The Vivid and Perpetual Exhibits Edition of the de Vere’s Irish Pub Pub Quiz Newsletter

Dear Friends of the Pub Quiz,

 

Happy Patriots’ Day! When I was a Bostonian, I relished having a Monday off in late April. My friends and I would either watch the Boston Marathon runners go by from one of our dormrooms, or head out to the sideline of the race to cheer on the finishers. I have heard that the cheering was particularly loud this year. I suspect that if I were running the race this time, I still would not have crossed the finish line as this newsletter goes to print.

 

I probably should have joined a running group when I lived in Boston, for I would have benefited from the inspiration provided by regular runners. As the Stoic philosopher Epictetus said, “The key is to keep company only with people who uplift you, whose presence calls forth your best.” I tended to run solo: along and across the Charles River to Cambridge, home to the great bookstores; along Commonwealth Avenue and then Newberry Street to end up at the Boston Common and Gardens which I had once learned about in childhood picture books; and sometimes out in some randomly chosen direction through neighborhoods that I sometimes revisit in my dreams. Alan Sillitoe explored this sort of determination to cover ground as a solo runner in his most famous book, The Loneliness of the Long-Distance Runner. He wrote: “You should think about nobody and go your own way, not on a course marked out for you by people holding mugs of water and bottles of iodine in case you fall and cut yourself so that they can pick you up – even if you want to stay where you are – and get you moving again.”

 

In Davis, of course, most of us bicycle instead of run, and we most often bike for transportation rather than for freedom-seeking exercise. I wonder to what extent the City of Davis took a hit during the aftermath of Lance Armstrong’s duplicity, his betrayal of all those who cheered him on. Had he been a legitimate champion, our US Bicycling Hall of Fame would have had Armstrong appearing in vivid and perpetual exhibits, much like those Smithsonian Institution exhibits devoted to Captain America in the most recent Marvel film. By contrast, Armstrong’s accomplishments are obscured by the largest possible asterisk.
^^^^^^^^^^^^^^^^
▶ Task details
Can you repeat the newsletter between "Dear Friends of" and "goes to print.", inclusive, swapping "Monday" for "Friday"? The records come from a separate source, unrelated to the newsletter.

▶ Records supplied
^^^^^^^^^^^^^^^^
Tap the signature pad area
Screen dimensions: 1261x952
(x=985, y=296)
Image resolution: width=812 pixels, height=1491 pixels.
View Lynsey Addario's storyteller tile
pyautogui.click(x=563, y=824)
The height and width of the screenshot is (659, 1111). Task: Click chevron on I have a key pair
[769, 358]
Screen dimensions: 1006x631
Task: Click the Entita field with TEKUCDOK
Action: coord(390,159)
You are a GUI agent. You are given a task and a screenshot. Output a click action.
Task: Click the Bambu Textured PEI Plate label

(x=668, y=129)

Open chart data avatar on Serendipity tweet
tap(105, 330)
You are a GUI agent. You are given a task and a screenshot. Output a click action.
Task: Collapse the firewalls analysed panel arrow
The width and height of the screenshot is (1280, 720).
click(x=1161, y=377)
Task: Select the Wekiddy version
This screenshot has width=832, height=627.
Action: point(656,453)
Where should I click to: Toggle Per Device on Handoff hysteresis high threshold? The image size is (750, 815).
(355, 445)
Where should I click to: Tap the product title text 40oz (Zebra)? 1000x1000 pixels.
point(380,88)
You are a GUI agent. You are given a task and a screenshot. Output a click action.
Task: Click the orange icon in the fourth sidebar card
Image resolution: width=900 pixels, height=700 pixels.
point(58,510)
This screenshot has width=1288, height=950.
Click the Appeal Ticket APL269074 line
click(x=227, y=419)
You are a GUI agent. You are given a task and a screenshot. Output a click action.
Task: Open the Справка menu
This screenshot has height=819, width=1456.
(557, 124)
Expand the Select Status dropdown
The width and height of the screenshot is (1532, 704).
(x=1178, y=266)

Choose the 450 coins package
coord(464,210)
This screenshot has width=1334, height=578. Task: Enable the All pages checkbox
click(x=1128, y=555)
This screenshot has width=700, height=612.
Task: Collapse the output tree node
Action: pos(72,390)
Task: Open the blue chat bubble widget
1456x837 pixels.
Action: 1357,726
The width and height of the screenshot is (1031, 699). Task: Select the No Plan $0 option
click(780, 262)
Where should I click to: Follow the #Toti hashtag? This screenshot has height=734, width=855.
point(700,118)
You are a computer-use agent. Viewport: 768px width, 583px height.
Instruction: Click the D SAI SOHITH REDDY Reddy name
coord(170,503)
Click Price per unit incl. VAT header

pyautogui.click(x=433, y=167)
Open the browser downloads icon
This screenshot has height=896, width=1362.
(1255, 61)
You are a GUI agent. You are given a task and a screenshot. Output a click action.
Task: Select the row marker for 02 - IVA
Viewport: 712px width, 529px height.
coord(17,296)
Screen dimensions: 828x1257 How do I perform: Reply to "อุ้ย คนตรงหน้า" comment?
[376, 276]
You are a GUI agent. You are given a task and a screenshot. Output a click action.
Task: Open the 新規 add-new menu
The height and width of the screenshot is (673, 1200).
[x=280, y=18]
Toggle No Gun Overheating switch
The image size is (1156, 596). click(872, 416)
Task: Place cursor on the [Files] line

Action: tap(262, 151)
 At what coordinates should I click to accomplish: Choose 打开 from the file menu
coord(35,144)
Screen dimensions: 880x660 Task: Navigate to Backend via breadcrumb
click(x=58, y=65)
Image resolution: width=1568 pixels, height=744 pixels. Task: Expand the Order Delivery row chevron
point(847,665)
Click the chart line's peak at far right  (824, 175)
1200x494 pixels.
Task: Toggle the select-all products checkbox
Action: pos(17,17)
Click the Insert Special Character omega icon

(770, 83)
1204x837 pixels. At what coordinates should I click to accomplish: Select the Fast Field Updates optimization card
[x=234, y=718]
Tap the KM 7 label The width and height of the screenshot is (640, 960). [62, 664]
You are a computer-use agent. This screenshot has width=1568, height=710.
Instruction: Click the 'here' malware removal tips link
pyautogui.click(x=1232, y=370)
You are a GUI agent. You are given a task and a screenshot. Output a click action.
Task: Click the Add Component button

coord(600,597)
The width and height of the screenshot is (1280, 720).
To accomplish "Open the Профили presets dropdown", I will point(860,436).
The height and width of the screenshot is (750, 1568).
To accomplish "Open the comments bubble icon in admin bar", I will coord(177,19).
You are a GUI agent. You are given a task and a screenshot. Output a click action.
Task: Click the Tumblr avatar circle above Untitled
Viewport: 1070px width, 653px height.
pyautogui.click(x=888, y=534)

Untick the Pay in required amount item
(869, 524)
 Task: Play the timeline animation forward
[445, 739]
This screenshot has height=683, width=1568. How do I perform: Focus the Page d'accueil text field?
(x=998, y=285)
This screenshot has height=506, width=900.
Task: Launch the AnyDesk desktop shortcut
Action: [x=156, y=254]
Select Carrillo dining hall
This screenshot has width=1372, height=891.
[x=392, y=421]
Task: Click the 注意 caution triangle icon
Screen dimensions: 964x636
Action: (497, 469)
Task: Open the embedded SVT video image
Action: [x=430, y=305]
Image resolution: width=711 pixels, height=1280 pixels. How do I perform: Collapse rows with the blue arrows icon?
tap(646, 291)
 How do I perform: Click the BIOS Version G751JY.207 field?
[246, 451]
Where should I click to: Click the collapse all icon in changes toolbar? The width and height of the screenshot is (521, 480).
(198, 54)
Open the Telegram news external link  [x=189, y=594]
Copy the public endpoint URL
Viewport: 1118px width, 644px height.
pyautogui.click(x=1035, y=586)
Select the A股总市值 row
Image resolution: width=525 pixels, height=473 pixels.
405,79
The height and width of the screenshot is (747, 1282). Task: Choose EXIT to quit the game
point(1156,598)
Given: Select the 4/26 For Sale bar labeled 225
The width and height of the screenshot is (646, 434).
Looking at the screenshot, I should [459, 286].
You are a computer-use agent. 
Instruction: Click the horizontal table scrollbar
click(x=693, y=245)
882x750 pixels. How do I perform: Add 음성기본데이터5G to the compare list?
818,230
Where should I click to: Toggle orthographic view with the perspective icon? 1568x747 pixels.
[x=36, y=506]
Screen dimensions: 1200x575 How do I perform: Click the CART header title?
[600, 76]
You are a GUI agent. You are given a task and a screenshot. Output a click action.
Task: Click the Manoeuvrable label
^^^^^^^^^^^^^^^^
▶ Response for this exercise
Dear Friends of the Pub Quiz,

 

Happy Patriots’ Day! When I was a Bostonian, I relished having a Friday off in late April. My friends and I would either watch the Boston Marathon runners go by from one of our dormrooms, or head out to the sideline of the race to cheer on the finishers. I have heard that the cheering was particularly loud this year. I suspect that if I were running the race this time, I still would not have crossed the finish line as this newsletter goes to print.